Boundary problems can be subtle. They include overly generous prescribing, accepting gifts or favors, developing a friendship with a current patient, or entering a business relationship with someone in your care. In fields like psychiatry, where the therapeutic relationship is prolonged and deeply personal, the risk of forming emotional bonds that compromise objectivity is especially high. Once objectivity is lost, factors outside the therapeutic relationship can become destructive to it.
This does not mean clinicians should be cold or withholding. It means the warmth, authenticity, and personal engagement that define therapeutic use of self need to be intentional, boundaried, and always oriented toward the client’s goals rather than the clinician’s comfort.

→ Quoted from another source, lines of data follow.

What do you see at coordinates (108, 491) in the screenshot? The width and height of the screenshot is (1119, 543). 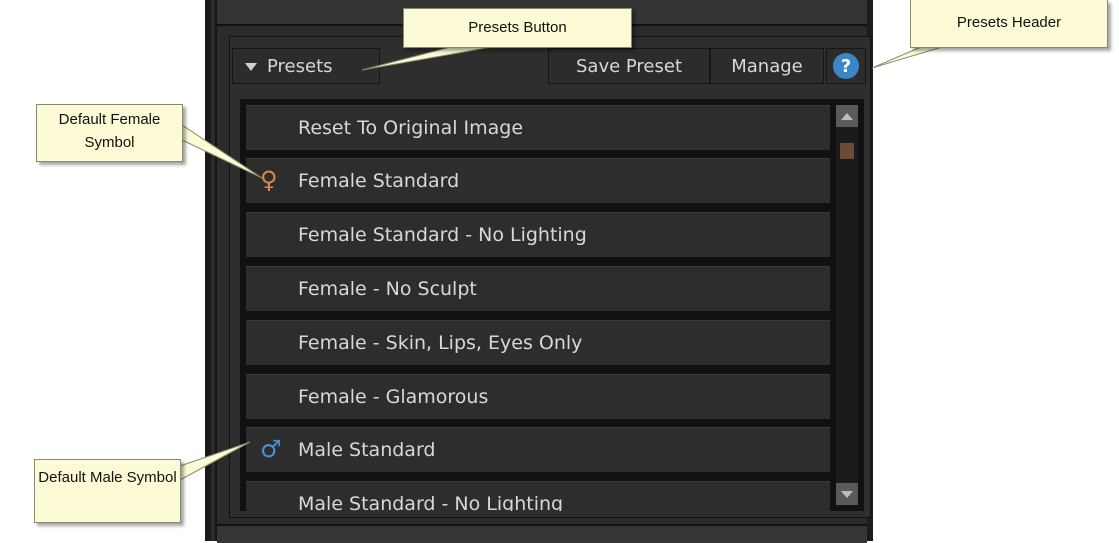 I see `default-male-callout: Default Male Symbol` at bounding box center [108, 491].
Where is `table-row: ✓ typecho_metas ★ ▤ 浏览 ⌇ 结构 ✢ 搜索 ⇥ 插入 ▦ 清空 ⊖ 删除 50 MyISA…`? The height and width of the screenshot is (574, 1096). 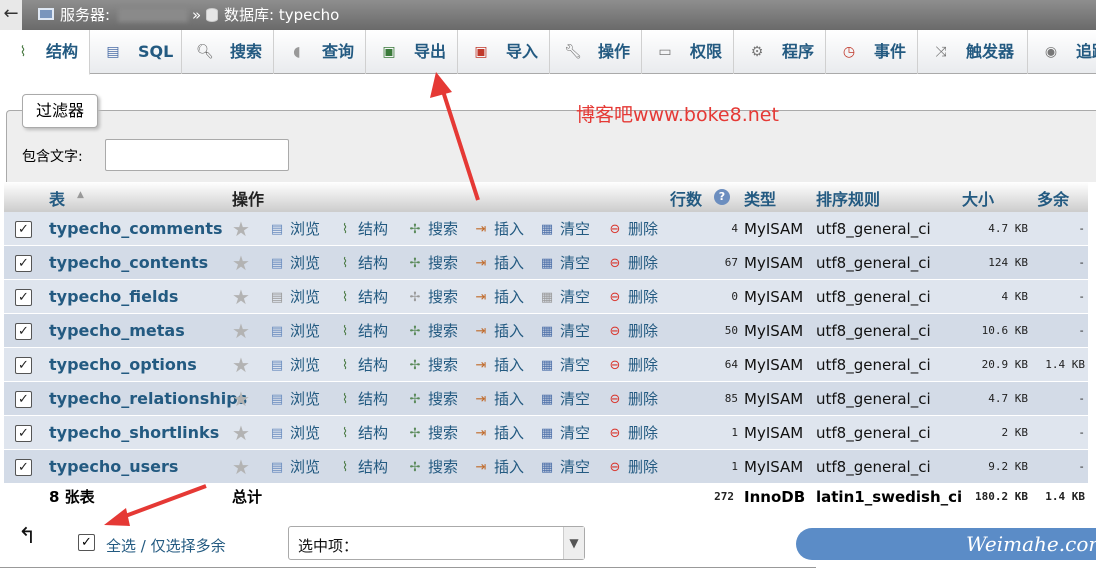
table-row: ✓ typecho_metas ★ ▤ 浏览 ⌇ 结构 ✢ 搜索 ⇥ 插入 ▦ 清空 ⊖ 删除 50 MyISA… is located at coordinates (546, 331).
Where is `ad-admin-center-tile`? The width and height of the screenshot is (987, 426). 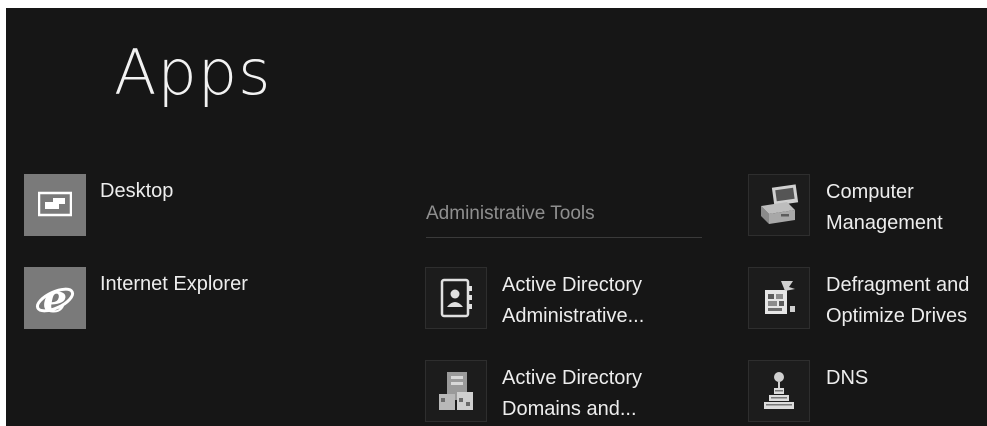 ad-admin-center-tile is located at coordinates (456, 298).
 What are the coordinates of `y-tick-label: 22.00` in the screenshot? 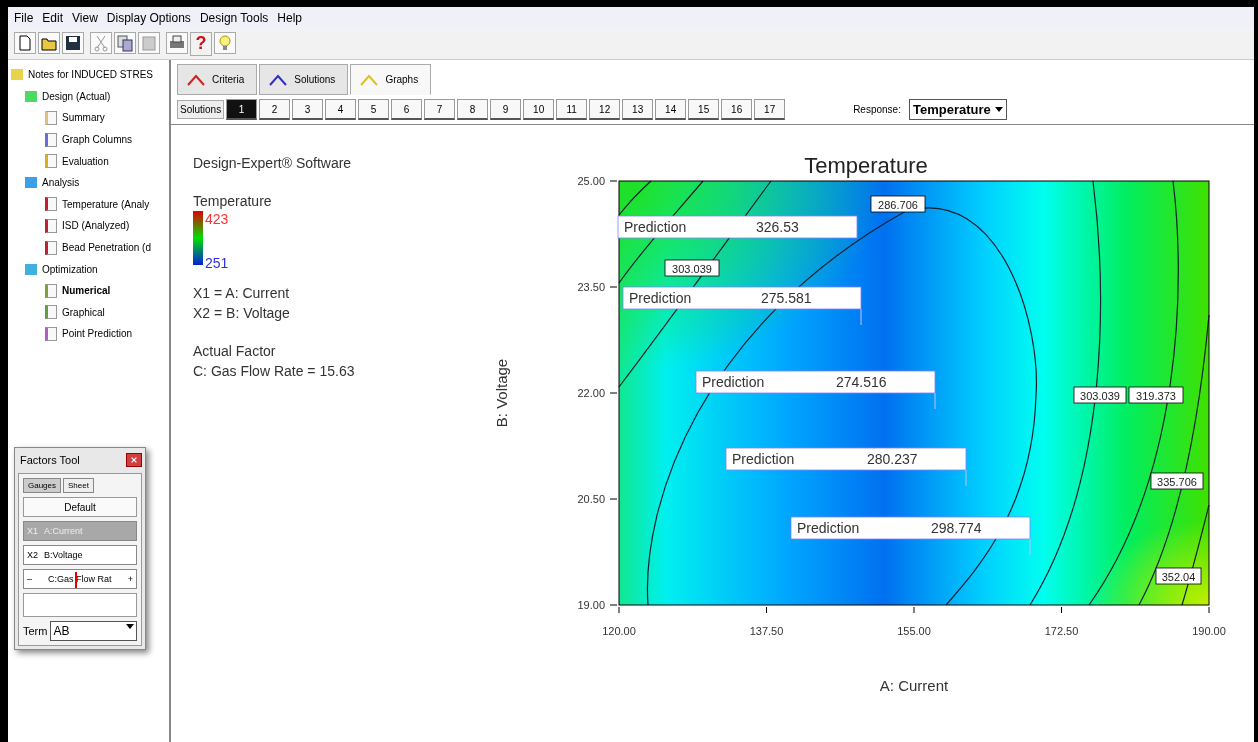 It's located at (591, 393).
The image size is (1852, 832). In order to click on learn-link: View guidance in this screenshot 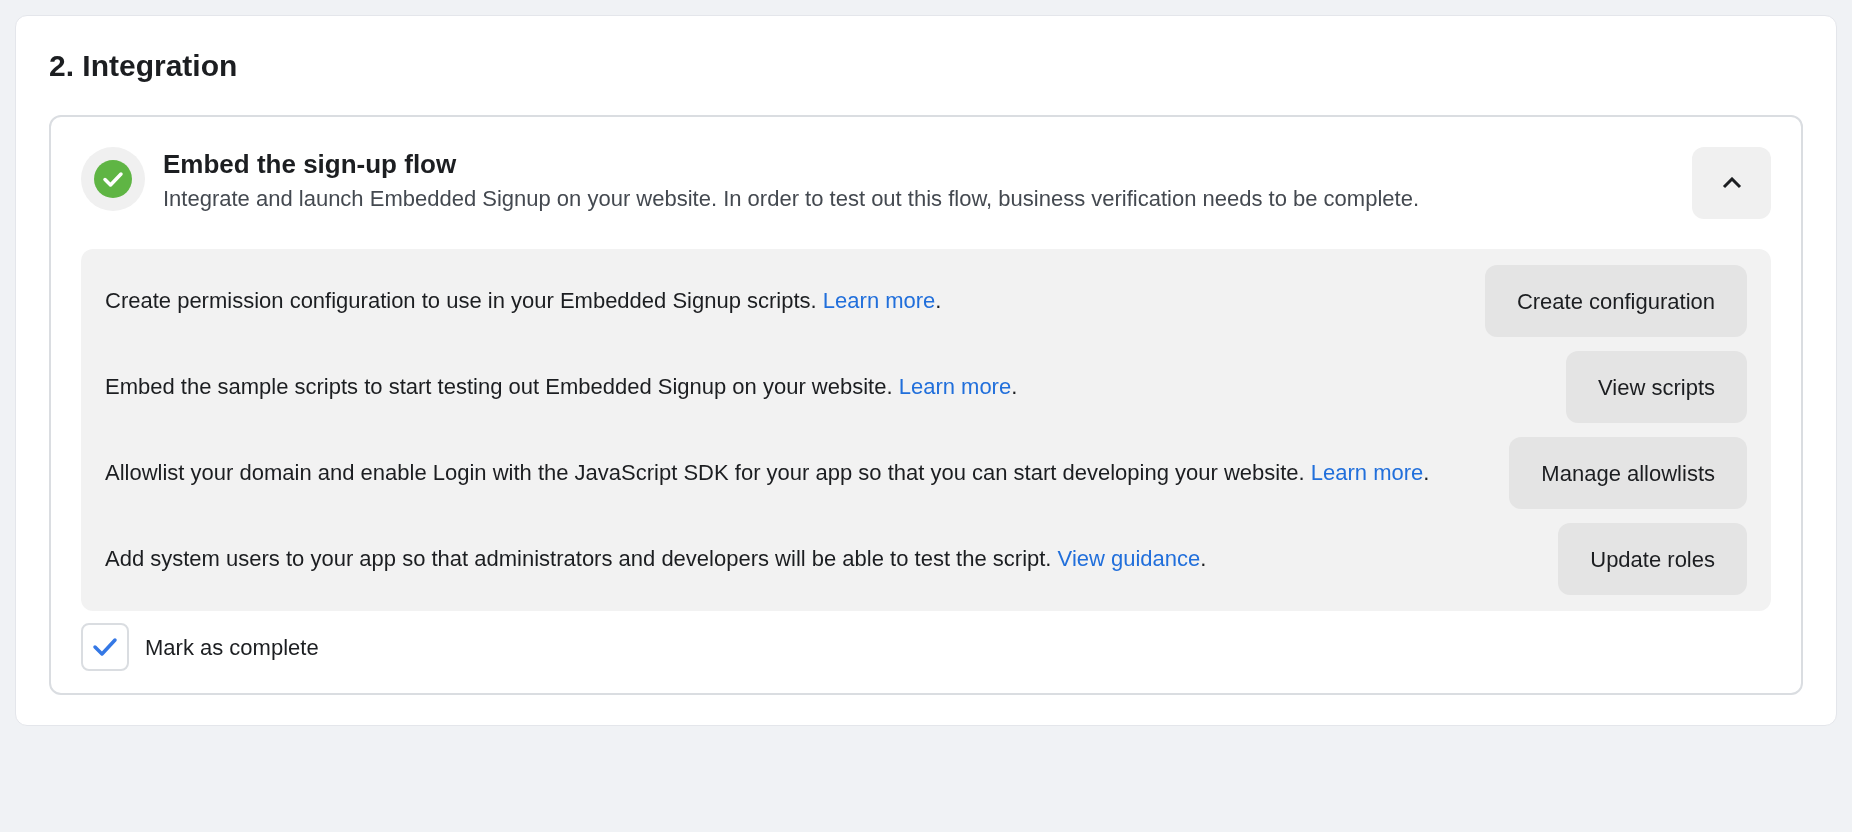, I will do `click(1129, 558)`.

Building Self-Awareness as a Skill
You cannot use yourself therapeutically if you do not know yourself well. Self-awareness is the foundation, and it is a skill that develops through practice rather than something clinicians simply possess.
The most beneficial methods for building self-awareness include personal therapy, personal development groups, and clinical supervision. A study published in Research in Psychotherapy found that something as concrete as listening to a recording of your own session can shift how accurately you perceive your performance, revealing gaps between what you thought you communicated and what actually came across. The researchers emphasized that deliberate practice, meaning structured, reflective repetition with feedback, increases self-awareness in psychotherapists over time.

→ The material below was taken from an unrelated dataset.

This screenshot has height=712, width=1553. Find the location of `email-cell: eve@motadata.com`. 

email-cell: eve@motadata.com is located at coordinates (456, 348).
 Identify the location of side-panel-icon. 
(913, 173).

Supervisory groups can also surface challenging personal material. Clinicians sometimes experience anxiety or discomfort when reflecting on their own reactions to clients, which is precisely why the reflection matters. Patterns of avoidance, irritation, or overidentification with certain clients often point to areas where self-awareness needs to deepen.
Barriers That Get in the Way
Therapeutic use of self takes time, energy, and emotional bandwidth. All three are in short supply in modern healthcare. Research consistently identifies time constraints, competing demands, and high workloads as the most significant barriers to the kind of reflective, relational practice this concept requires. Over three quarters of mental health professionals or trainees in one study reported that difficulty taking time off work had stopped, delayed, or discouraged them from getting their own professional support.
The mental health professions carry high rates of stress, emotional exhaustion, compassion fatigue, and psychological distress. When clinicians are burned out, the capacity for genuine empathy and presence shrinks. Stigma around seeking help compounds the problem: clinicians worry about confidentiality, career implications, and the perception that needing support means they are not competent. Financial cost and lack of access to self-care resources add further obstacles, particularly for students in intensive clinical training programs.
The result is a gap between what the profession asks of clinicians and what the system supports. Therapeutic use of self is identified as a cornerstone of practice, yet the conditions needed to sustain it, including adequate time, manageable caseloads, and access to personal therapy or supervision, are often treated as optional rather than essential.